日本の重要な暦、年中行事ですから、しっかりと理解したいですね。

そして、子供さんなどにも分かりやすく教えてあげましょう。

土用とは

土用とは

土用とは四季の変わり目のことで、立春・立夏・立秋・立冬の直前18日間のことをいいます。

それぞれの土用の最初の日を土用の入り、最後の日を節分といいます。

土用といえば、夏の土用の丑に鰻を食べる習慣が浸透していて、夏だけと思われがちですが、四季を通じて年4回あります。

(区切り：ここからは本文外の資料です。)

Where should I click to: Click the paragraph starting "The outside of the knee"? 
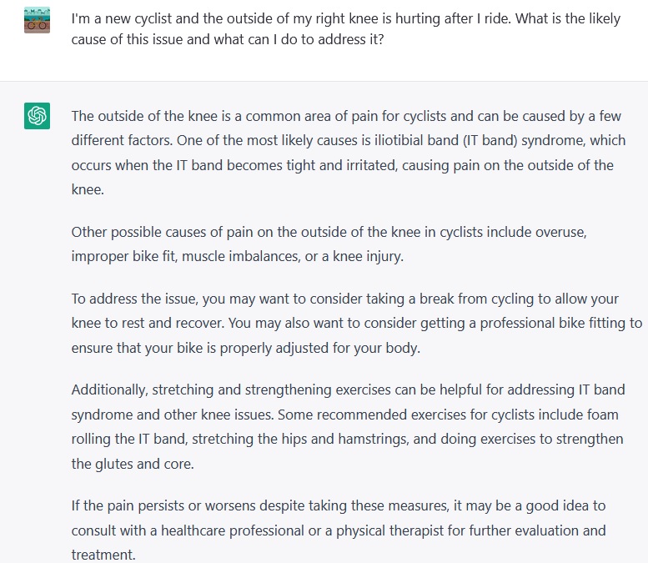(x=349, y=153)
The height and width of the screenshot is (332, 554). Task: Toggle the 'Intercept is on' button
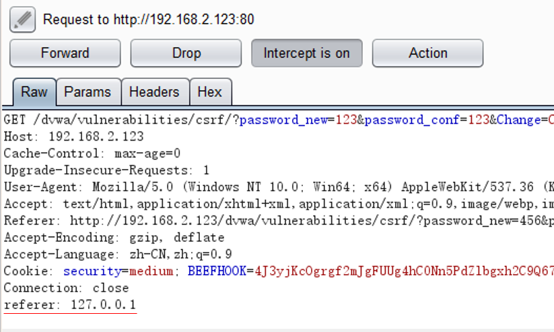click(x=306, y=53)
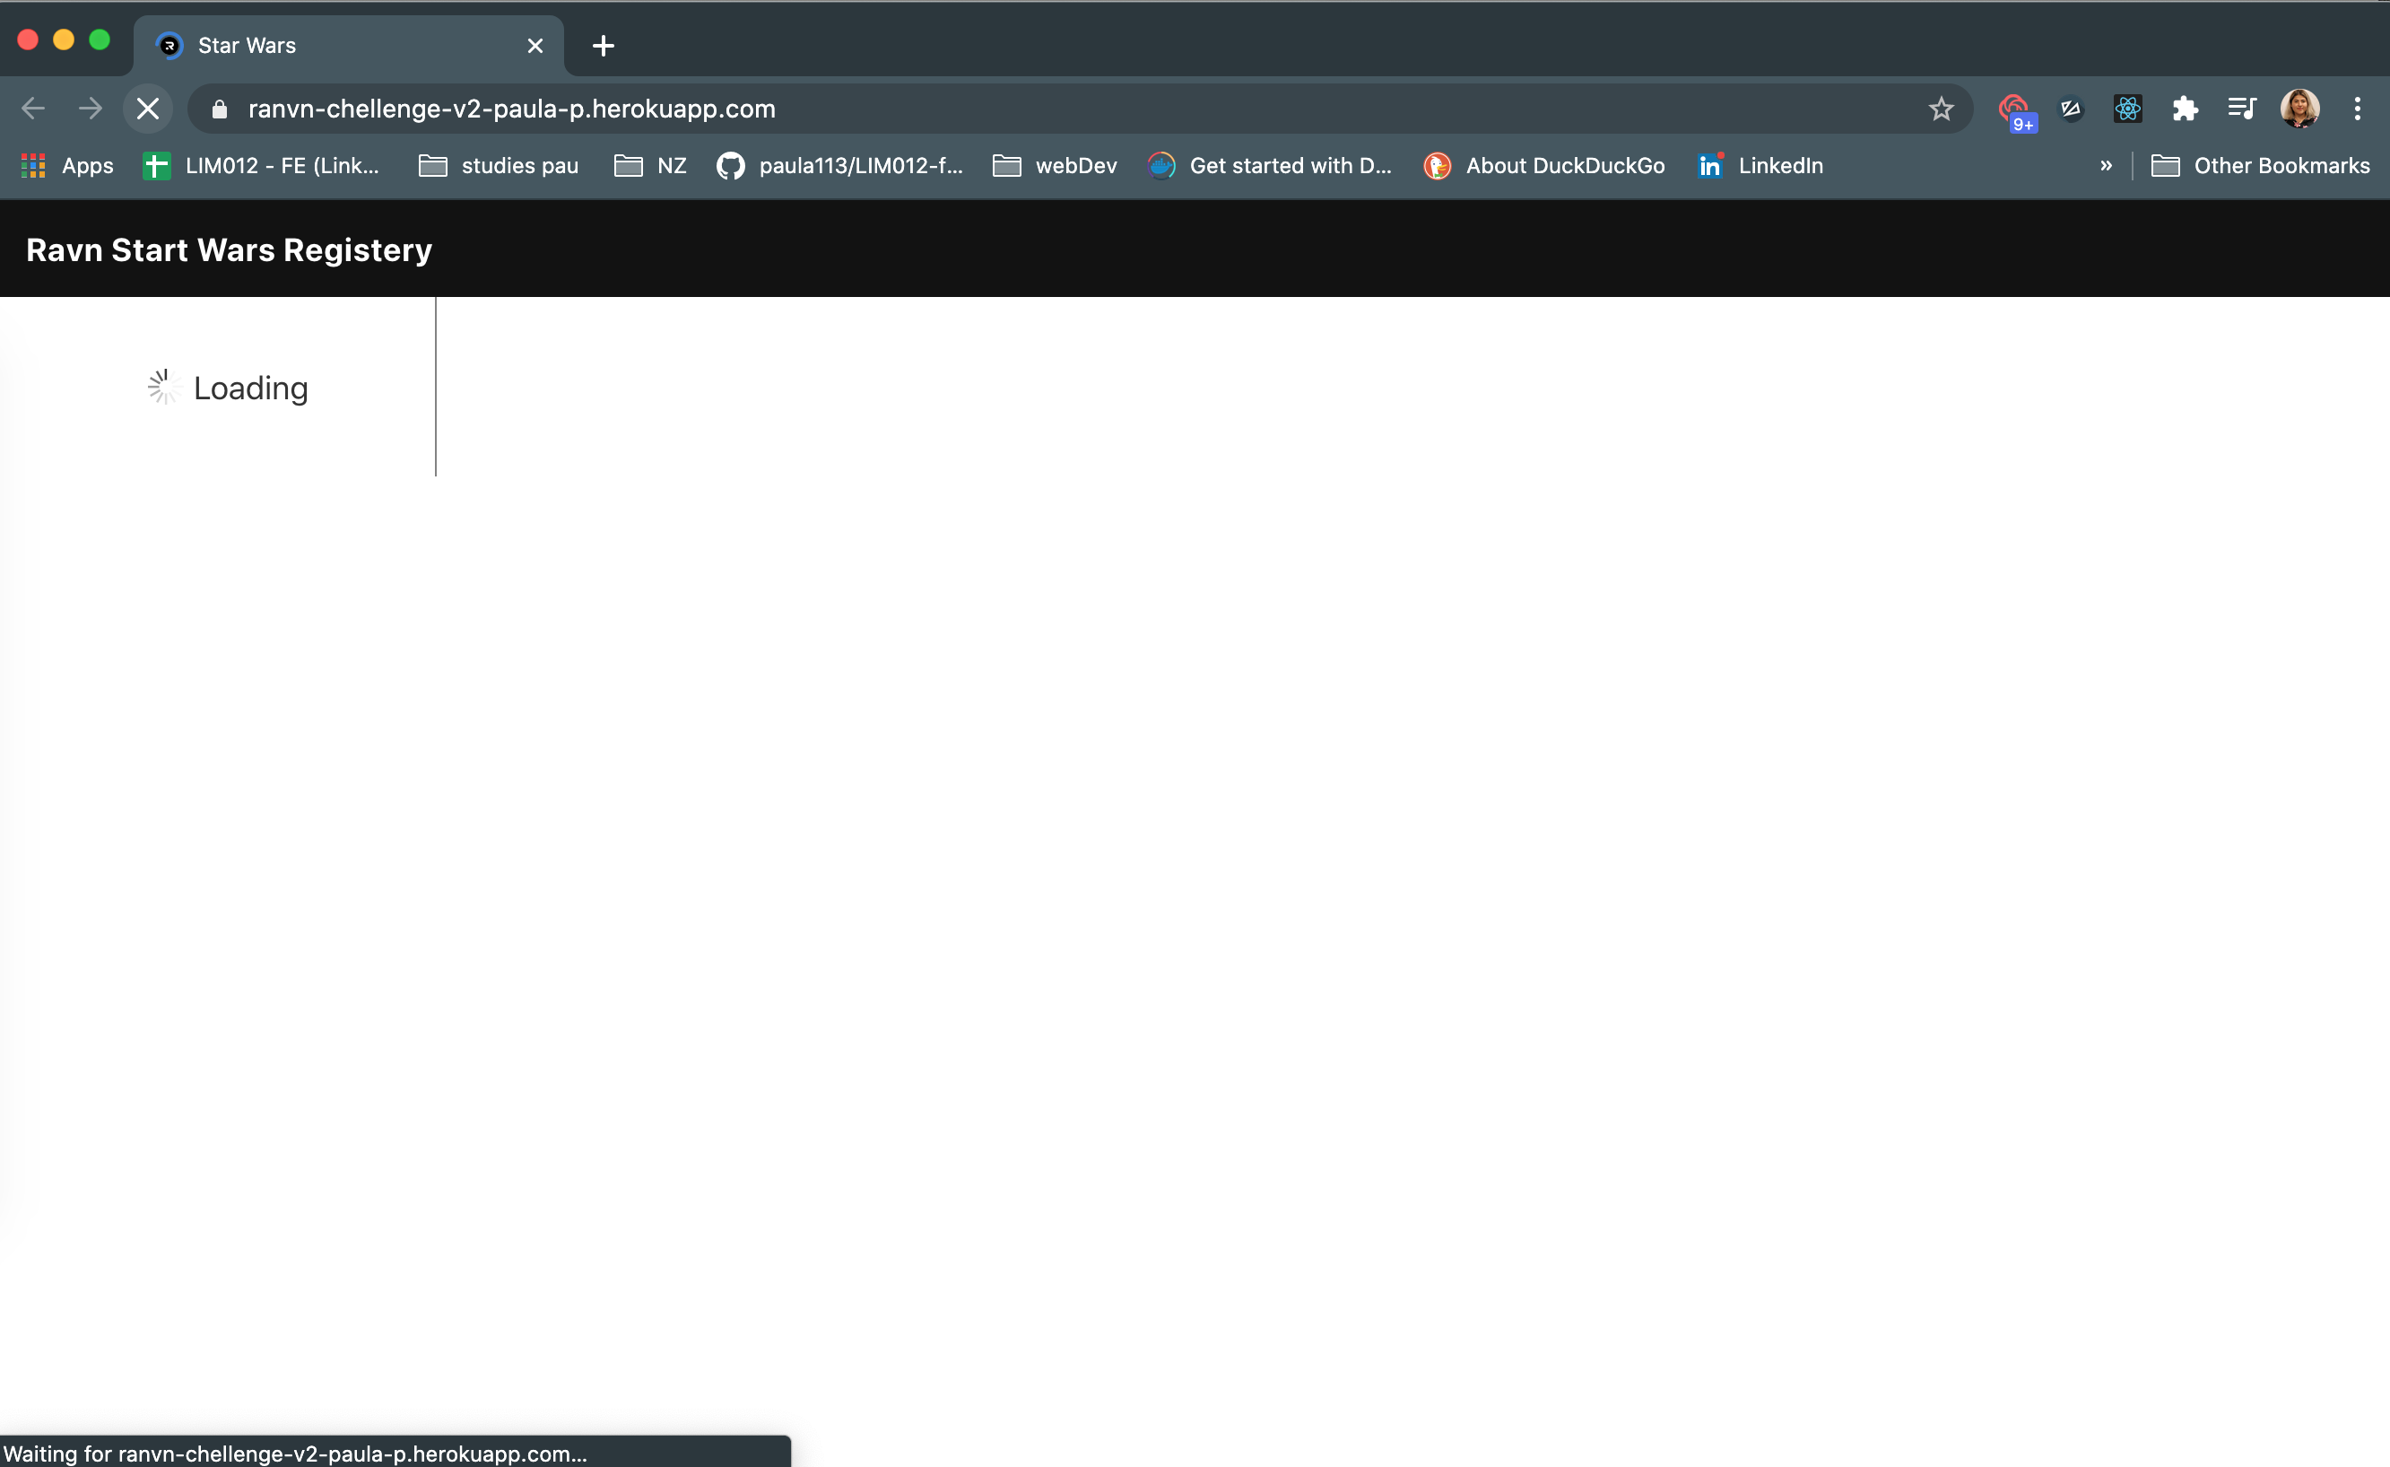Open Chrome three-dot menu
This screenshot has height=1467, width=2390.
tap(2357, 109)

また、節分も立春の前日の2月3日の豆まきの日だけと思われる方が多いですが、これも年4回あります。

節分は、季節を分ける日という意味で春夏秋冬がその日から入れ替わるということを示します。

つまり、土用の18日間は、季節が変わる時期で体調を崩しやすいので、力仕事や気を遣う行事は控えて、滋養のあるものを食べて休んでおきましょうという先人の知恵でもあるのです。

土用の歴史や背景について

土用の歴史をいう前に、陰陽五行説(いんようごぎょうせつ)を少し知っていなければなりませんので、説明します。

これは中国の春秋戦国時代の思想で、日本には暦法と共に5~6世紀ごろ伝わりました。自然界のあらゆるものを陰(いん)と陽(よう)に分け、それをさらに五行の要素で分けます。

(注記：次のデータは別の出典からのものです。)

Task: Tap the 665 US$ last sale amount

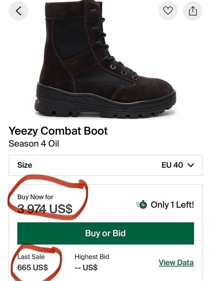Action: (x=33, y=268)
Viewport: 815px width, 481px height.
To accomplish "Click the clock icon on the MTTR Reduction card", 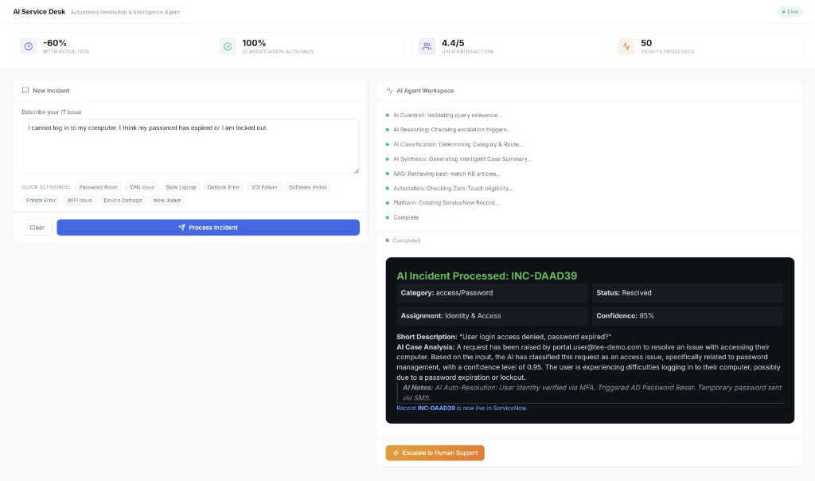I will 26,46.
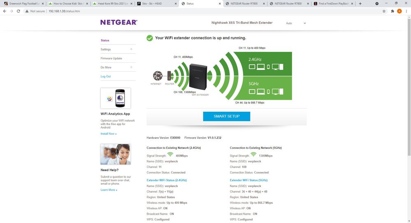Switch to the Skis – HEAD tab
411x223 pixels.
point(156,4)
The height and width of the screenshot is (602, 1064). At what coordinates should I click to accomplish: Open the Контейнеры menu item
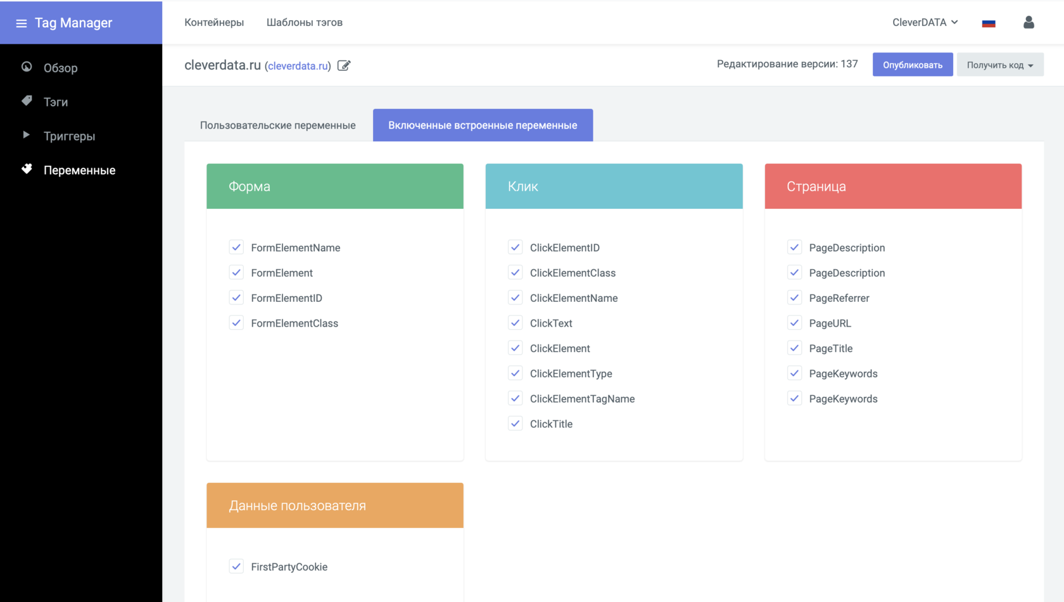point(214,22)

それは、木(もく)、火(か)、土(ど)、金(ごん)、水(すい)で、それらが巡っていくことですべてのものが生まれ成長し、自然界は成り立っているという考え方です。

四季もそれぞれ、これに含まれます。木は春、火は夏、金は秋、水は冬です。

さて、四季の中に土(ど)がないとお気づきになりましたか。じつは土(ど)は、四季の間にあって、それぞれの強い気を和らげるクッションのような存在となっているのです。

たとえば、うららかな春から、いきなり灼熱の夏になると、自然界のあらゆるものにショックを与えてしまいます。

そこで、春夏秋冬は、一度土(ど)に戻って次の季節の準備をしましょうということで、季節の終わり18日間を土用としたのです。

土用の期間と神様

土用の期間

土用の期間は、土用の入りから節分までの18日間をいいます。

この期間は、土公神(どくじん)という土を司る神様が土中からお出ましになって地上を支配する期間で、土を動かす作業や工事、たとえば、基礎工事・柱を立てる・壁を塗る・井戸掘りなどは、土公神の怒りをかうので忌み嫌われていました。

でも、土用の期間ごとにこれでは仕事がはかどりません。

苦肉の策でしょうか、間日(まび)という土公神が文殊菩薩に招待されて天に行き、地上を留守にされるという日を設けています。

これは四季によって、決まった十二支の日で3~6日あります。

ちなみに、春土用の間日は巳・午・酉の日、夏土用の間日は卯・辰・申の日、秋土用の間日は未・酉・亥の日、冬土用の間日は寅・卯・巳の日と決まっています。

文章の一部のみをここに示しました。